Wednesday, July 22, 2009

The Rush That Wasn't

I grew up in the South, and as anyone from that area knows, being in a sorority in college is the thing to do. I think some of the schools are 80-90% greek or something like that. When I was a senior in high school, my boyfriend was at Ole Miss and in a fraternity. I'd go down to visit and stay with some of his friends that were in sororities, so I was fairly certain I'd have no trouble getting in. Afterall, it's who you know, right?

A few weeks before I was supposed to leave for Ole Miss I got a wild hair and decided to go to college 2000 miles away. I packed my bags and left within a couple of weeks. The foremost thing on my mind was making it in time for Rush Week. I didn't know any of the sorority girls, but I'm basically pretty friendly and outgoing and have never had trouble making friends so I wasn't worried.

During Rush I went out with several of girls from different sororities and a good time was had by all. I picked my two favorites, then saturday morning I jumped up to go to the University to get my bid. I was so excited, I thought for sure I'd get a bid from my number one pick, but I'd resigned myself to be happy if the bid came from my second choice.

They called my name, and I went into the office to get my bid. Only there wasn't one. They called me in to tell me I didn't get a bid. Not one of the sororities wanted me. I was crushed heartbroken devastated. The girls I met tried to soften the blow by telling me it was because I didn't go to high school there, I didn't know any of the older members, etc. It didn't matter though, I thought my life was over.

Luckily I soon realized my life wasn't over. I dragged myself out of bed went to school and realized that although there were plenty of greeks on campus, it wasn't the norm as it is in the South. I even stayed friends with some of the girls I went thru rush with.

However, I've never forgotten how it feels to be shunned by a group of people with whom you want to belong. I still dread having to be voted on for anything. I had to apply to be on the Board for our local Habitat for Humanity, and these old thoughts of rejection were awakened once more.

What I've learned from this is that sometimes rejection is inevitable. Not only am I on the Board of HforH, I'm also the Family Selection Chair. This is a gut-wrenching job and as much as I love it, I also dread it. It is my groups responsibility to decide who is qualified to get the Habitat house. It's like trying to decide who lives or dies. Luckily there are straighforward guidelines we use to deselect families, but it's still hard. We work side by side with the families applying for the Habitiat house, and get to know them very well, inside and out, acheivements and skeletons in the closet. Some families are easier than others to omit from the running. We occassionally encounter people who abuse the system and are only looking for a hand out. I explain that a Habitat house is not a free house. There is still a mortgage, taxes, insurance, etc. There is also the general upkeep of the house that many of our applicants have never had to deal with.  Habitat is about giving needy people a helping hand. We are about providing decent housing to people from all walks of life that otherwise would not be able to do it on their own.

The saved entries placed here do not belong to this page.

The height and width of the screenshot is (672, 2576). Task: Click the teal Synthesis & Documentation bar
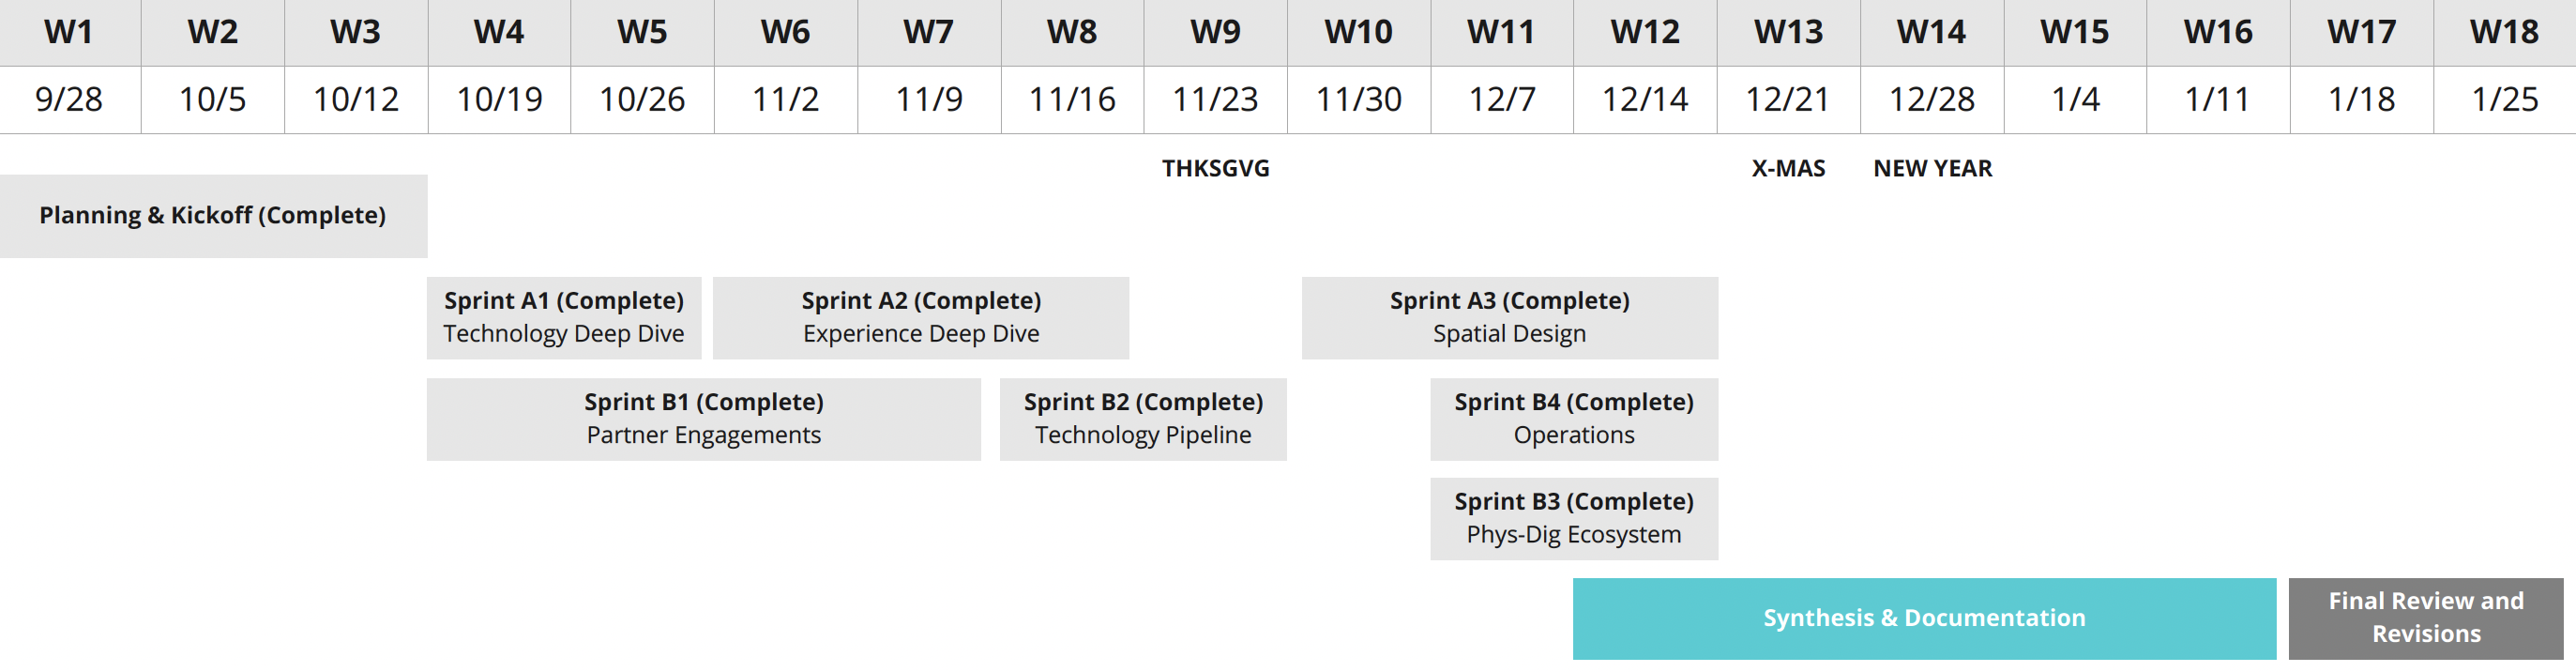(1924, 619)
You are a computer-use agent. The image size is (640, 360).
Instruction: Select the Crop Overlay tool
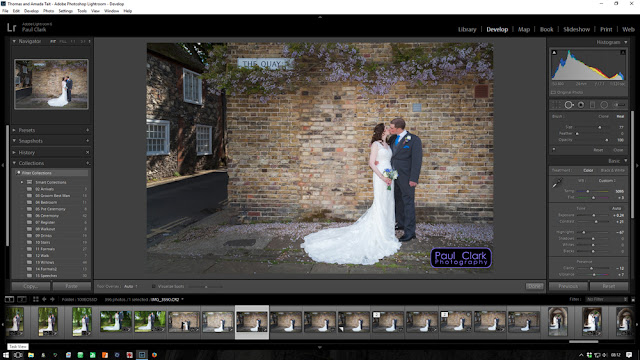click(556, 105)
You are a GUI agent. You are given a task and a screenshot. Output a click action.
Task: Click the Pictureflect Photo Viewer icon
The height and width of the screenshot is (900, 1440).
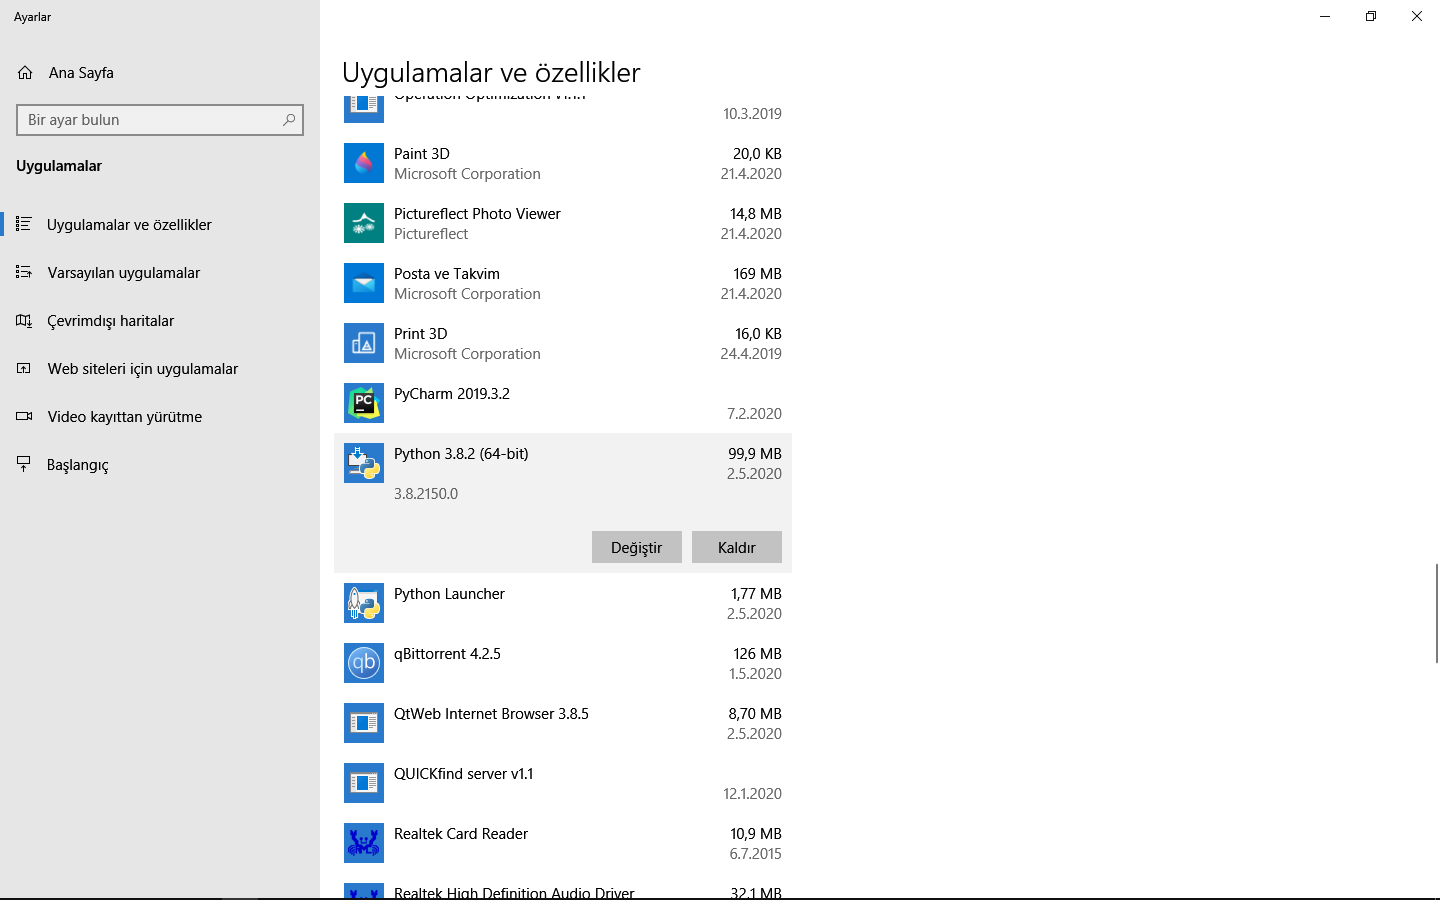click(364, 223)

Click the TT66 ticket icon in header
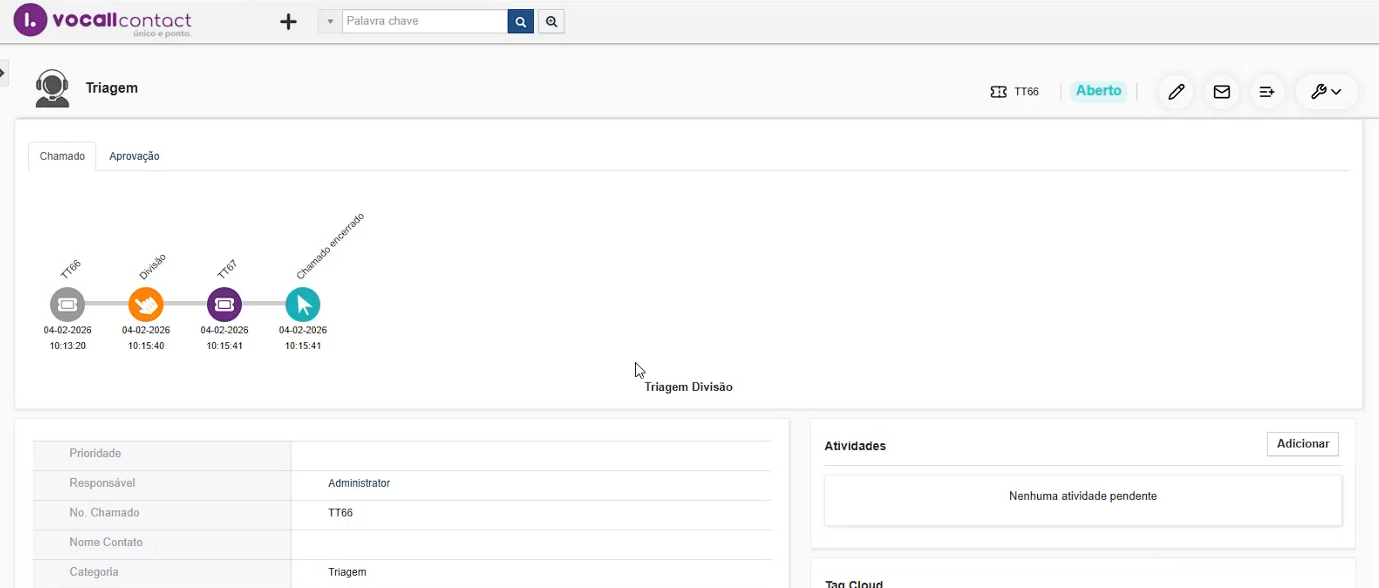point(998,92)
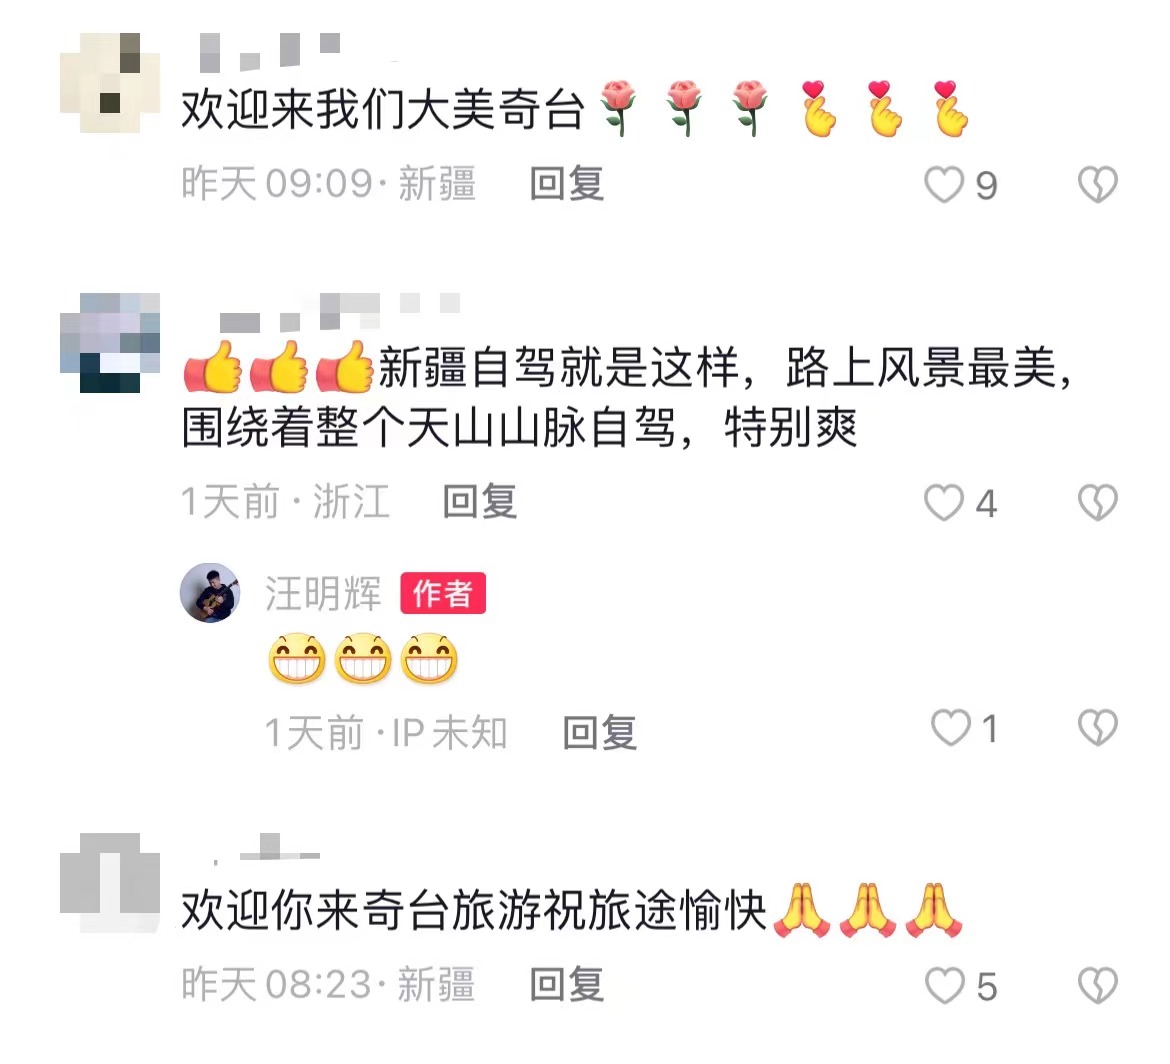Image resolution: width=1170 pixels, height=1064 pixels.
Task: Click the red 作者 author badge
Action: click(443, 593)
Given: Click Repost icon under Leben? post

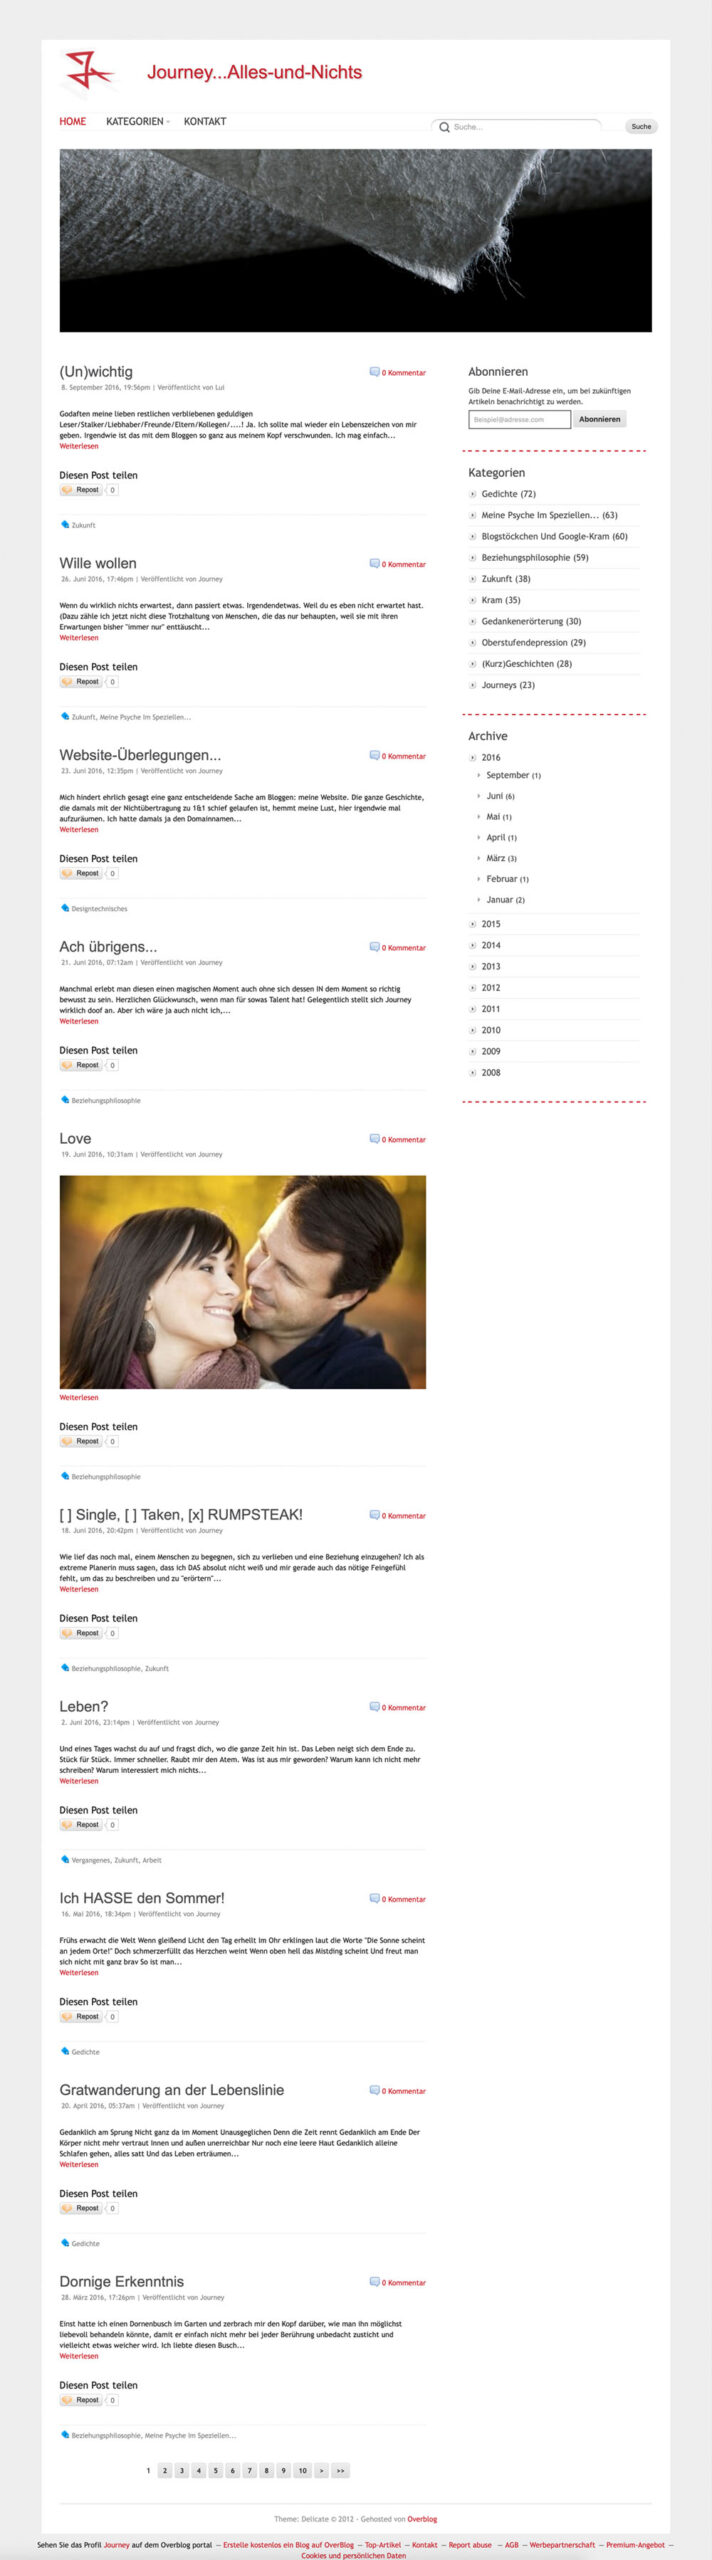Looking at the screenshot, I should [67, 1825].
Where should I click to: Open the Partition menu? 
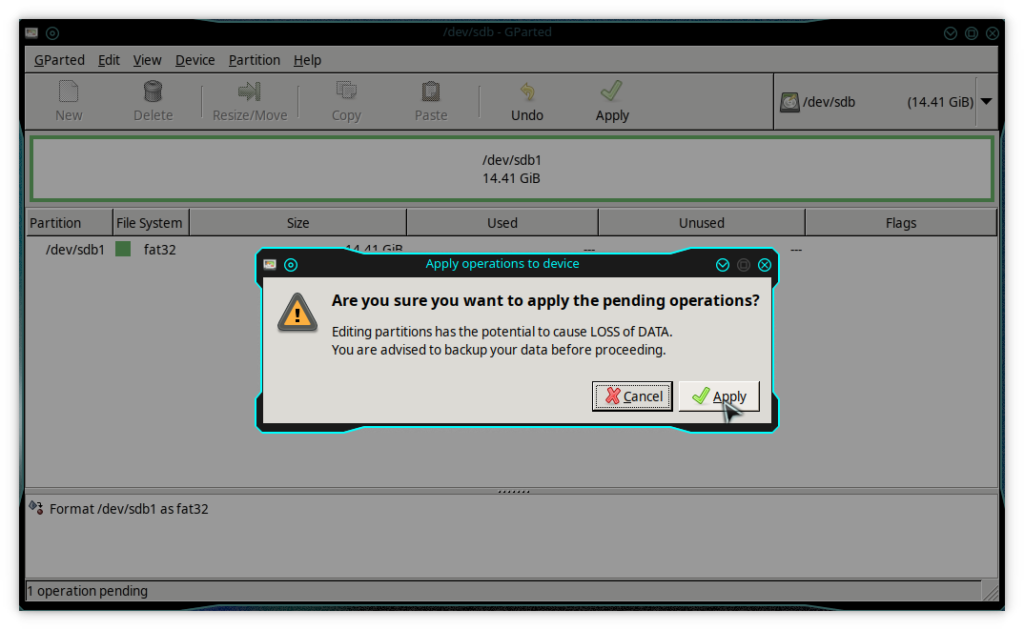(254, 60)

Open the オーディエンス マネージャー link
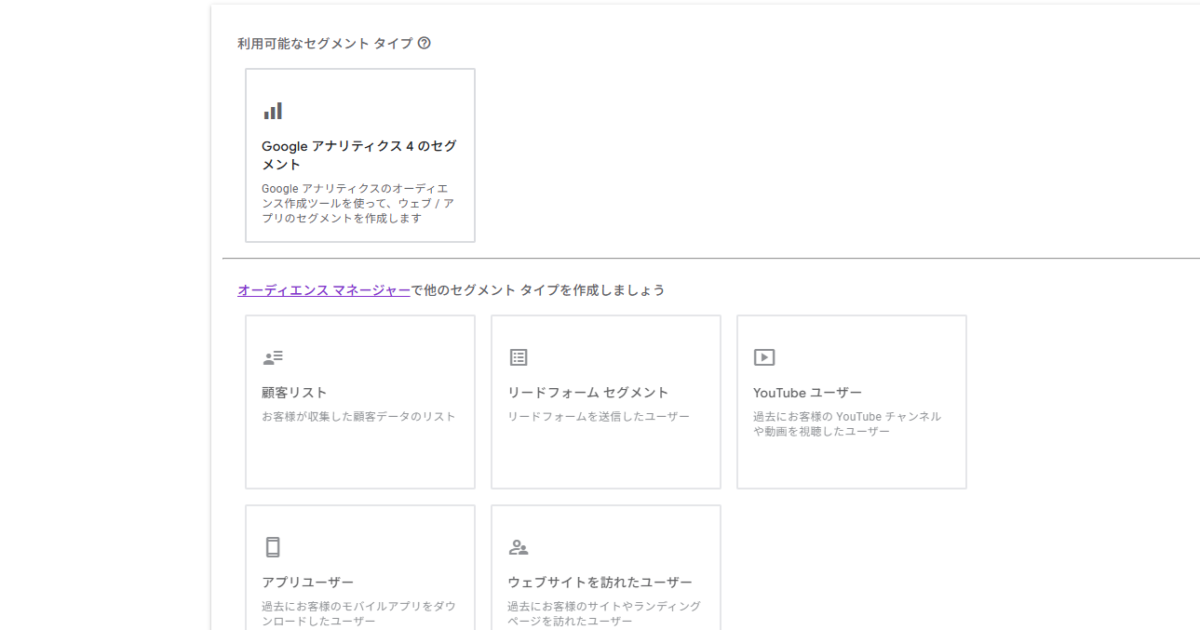[323, 290]
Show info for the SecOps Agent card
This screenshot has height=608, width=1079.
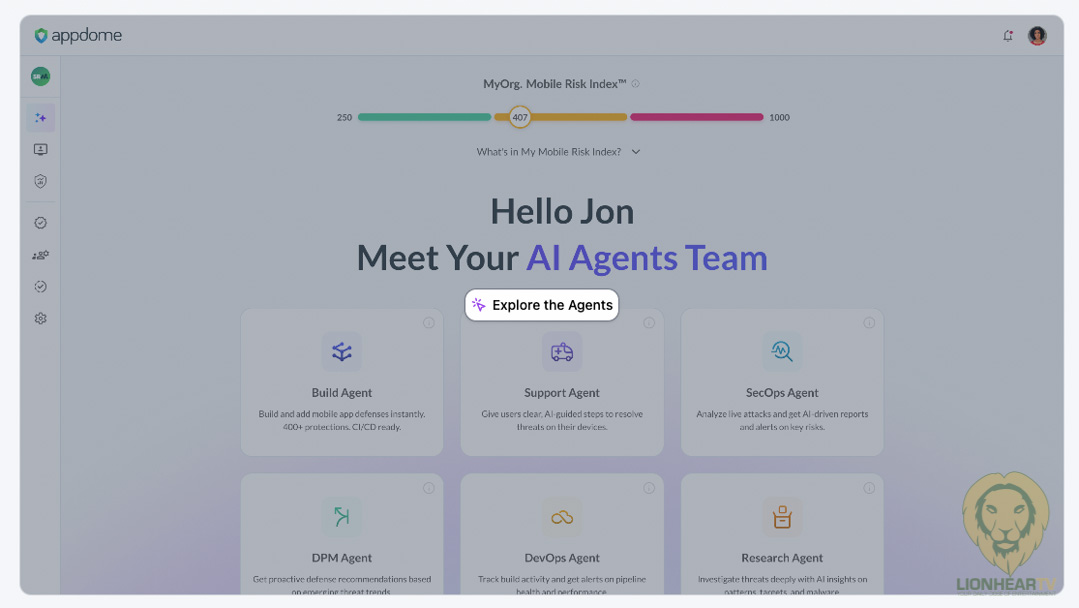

The house that we are building this summer had 19 applicants. Only one family can be selected, so 18 families were faced with rejection. What will become of them? Honestly I'm not sure. I'm thinking of the young mother with 3 kids living in a beat-up trailor in a drug-infested neighborhood. Or what about the familiy of 4 with a son that has a heart condition and the father stays home to take care of him and can't make ends meet. There was also the grandmother that took in her neices and nephews when their mother died so that 8 people are living in a 2 bedroom house.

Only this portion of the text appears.